Check a sample filled DEM to ensure no depressions remain.

In [None]:
# Verify one filled DEM
filled_files = glob.glob(f"{filled_dir}/*.tif")
if filled_files:
    sample_file = filled_files[0]
    dem = rd.LoadGDAL(sample_file)
    depressions = rd.IdentifyDepressions(dem)
    if not depressions.any():
        print(f"Verification passed: No depressions in {sample_file}")
    else:
        print(f"Warning: Depressions remain in {sample_file}")
else:
    print("Error: No filled DEMs found.")
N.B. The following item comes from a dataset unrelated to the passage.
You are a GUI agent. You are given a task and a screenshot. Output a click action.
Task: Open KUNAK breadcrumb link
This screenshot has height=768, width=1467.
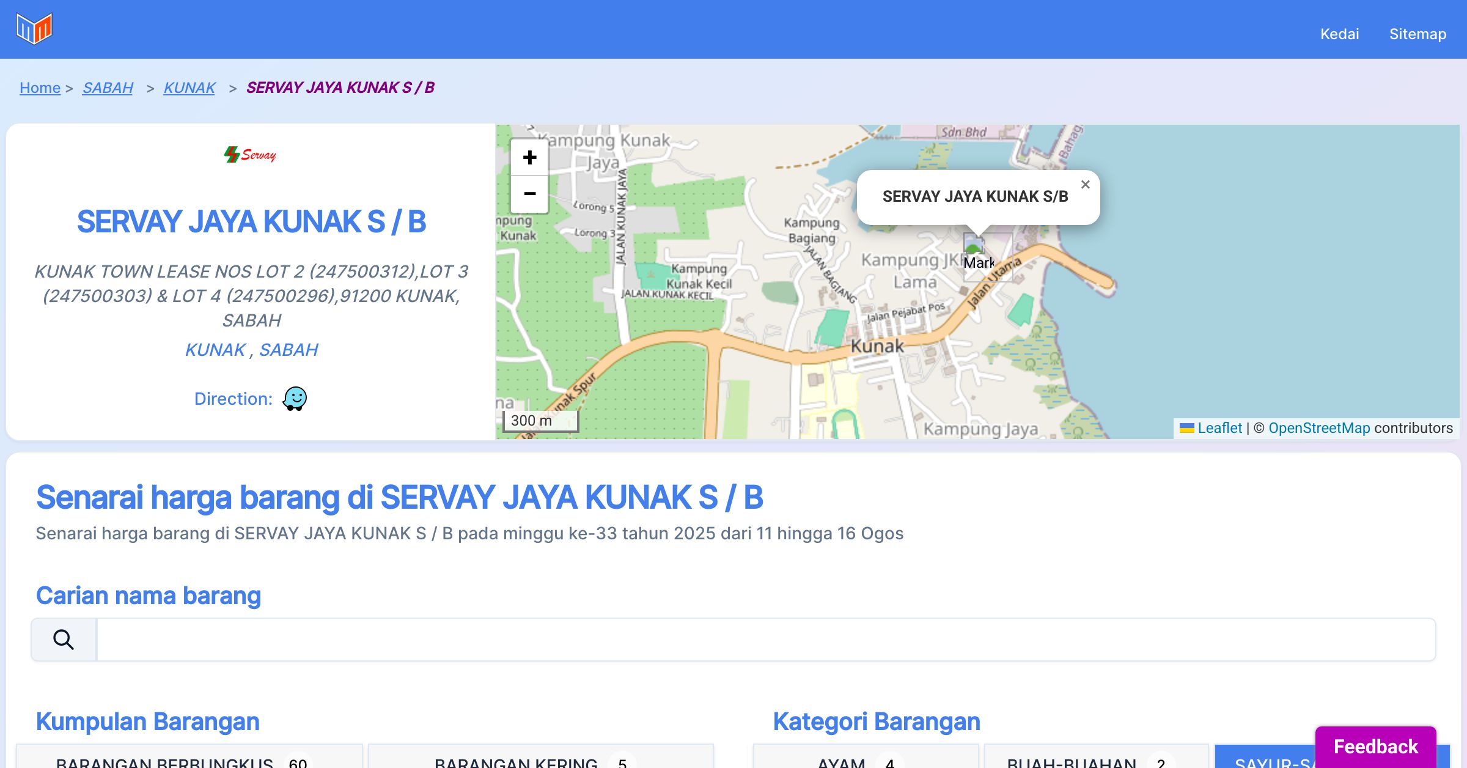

## Step 5: Create VRT for Filled DEMs

Create a VRT for the filled DEMs, which will be used for watershed delineation in the next notebook.

In [None]:
# Create VRT for filled DEMs
print("Creating VRT for filled DEMs...")
call(['gdalbuildvrt', filled_vrt, f"{filled_dir}/*.tif"])
if os.path.exists(filled_vrt):
    print(f"VRT created: {filled_vrt}")
    print("Ready for watershed delineation in the next notebook.")
else:
    print("Error: VRT creation failed.")

## Notes
- **Memory Usage**: Tile-by-tile processing keeps memory usage low, suitable for 8 GB RAM.
- **Disk Space**: Ensure 15 GB free for input (5.57 GB) and output files (~5–7 GB).
- **Next Steps**: Use `ohio_dem_filled.vrt` in the next notebook for flow direction and watershed delineation.
- **Troubleshooting**: If memory errors occur, reduce `richdem`’s memory footprint by processing smaller tiles or using TauDEM (`PitRemove`).

Save this notebook and proceed to the watershed delineation notebook.